(Source information begins)

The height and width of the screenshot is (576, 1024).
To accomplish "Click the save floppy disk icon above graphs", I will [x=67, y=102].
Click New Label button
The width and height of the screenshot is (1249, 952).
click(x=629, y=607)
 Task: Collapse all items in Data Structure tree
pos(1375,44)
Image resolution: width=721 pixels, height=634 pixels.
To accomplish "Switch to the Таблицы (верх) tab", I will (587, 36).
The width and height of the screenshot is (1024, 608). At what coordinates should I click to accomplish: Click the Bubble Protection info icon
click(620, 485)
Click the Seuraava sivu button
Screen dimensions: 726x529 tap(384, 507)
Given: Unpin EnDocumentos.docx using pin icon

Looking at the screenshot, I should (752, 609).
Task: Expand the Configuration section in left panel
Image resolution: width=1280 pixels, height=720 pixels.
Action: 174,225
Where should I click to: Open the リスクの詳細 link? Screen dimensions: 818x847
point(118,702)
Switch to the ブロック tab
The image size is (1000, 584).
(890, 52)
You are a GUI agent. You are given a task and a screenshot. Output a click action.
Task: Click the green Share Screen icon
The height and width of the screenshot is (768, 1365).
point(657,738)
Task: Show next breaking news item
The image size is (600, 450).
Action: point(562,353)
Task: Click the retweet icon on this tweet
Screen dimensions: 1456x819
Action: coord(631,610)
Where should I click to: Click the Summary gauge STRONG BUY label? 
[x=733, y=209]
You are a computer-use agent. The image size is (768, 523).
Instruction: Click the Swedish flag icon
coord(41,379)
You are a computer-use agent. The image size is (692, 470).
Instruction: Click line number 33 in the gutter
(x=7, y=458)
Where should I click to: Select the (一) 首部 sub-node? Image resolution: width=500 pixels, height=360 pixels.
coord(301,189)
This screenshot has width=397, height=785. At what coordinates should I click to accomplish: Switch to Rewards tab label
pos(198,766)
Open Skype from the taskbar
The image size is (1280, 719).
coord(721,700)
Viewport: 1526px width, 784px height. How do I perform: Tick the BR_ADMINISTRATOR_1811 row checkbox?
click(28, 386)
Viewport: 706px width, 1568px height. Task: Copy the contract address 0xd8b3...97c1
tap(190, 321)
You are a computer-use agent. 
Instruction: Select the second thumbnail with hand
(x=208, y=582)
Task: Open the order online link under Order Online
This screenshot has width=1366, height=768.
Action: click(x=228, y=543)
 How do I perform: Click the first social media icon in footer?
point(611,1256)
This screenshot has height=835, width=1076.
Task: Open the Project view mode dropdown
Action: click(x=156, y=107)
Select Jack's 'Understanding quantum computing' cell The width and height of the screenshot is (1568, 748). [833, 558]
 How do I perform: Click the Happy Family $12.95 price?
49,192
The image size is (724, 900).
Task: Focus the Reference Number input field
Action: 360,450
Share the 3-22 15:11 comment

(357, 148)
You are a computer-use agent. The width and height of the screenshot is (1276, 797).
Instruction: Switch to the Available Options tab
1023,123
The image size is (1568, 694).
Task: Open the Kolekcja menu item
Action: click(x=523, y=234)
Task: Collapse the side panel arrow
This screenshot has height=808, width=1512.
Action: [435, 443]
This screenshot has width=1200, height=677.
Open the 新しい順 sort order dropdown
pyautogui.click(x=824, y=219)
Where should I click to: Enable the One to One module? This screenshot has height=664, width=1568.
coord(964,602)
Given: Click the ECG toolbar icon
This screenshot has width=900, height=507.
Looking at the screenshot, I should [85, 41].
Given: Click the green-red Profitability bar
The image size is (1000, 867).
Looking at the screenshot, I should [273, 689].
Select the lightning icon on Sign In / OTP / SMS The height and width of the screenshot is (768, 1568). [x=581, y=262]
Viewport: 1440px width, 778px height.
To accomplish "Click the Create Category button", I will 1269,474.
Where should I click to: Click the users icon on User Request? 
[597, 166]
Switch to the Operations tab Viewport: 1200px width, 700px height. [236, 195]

(Source information ends)

■ **Prompt**
Copy out each line of the records where the word "panel" appears.

■ **Task solution**
Task: Expand the Configuration section in left panel
Task: Collapse the side panel arrow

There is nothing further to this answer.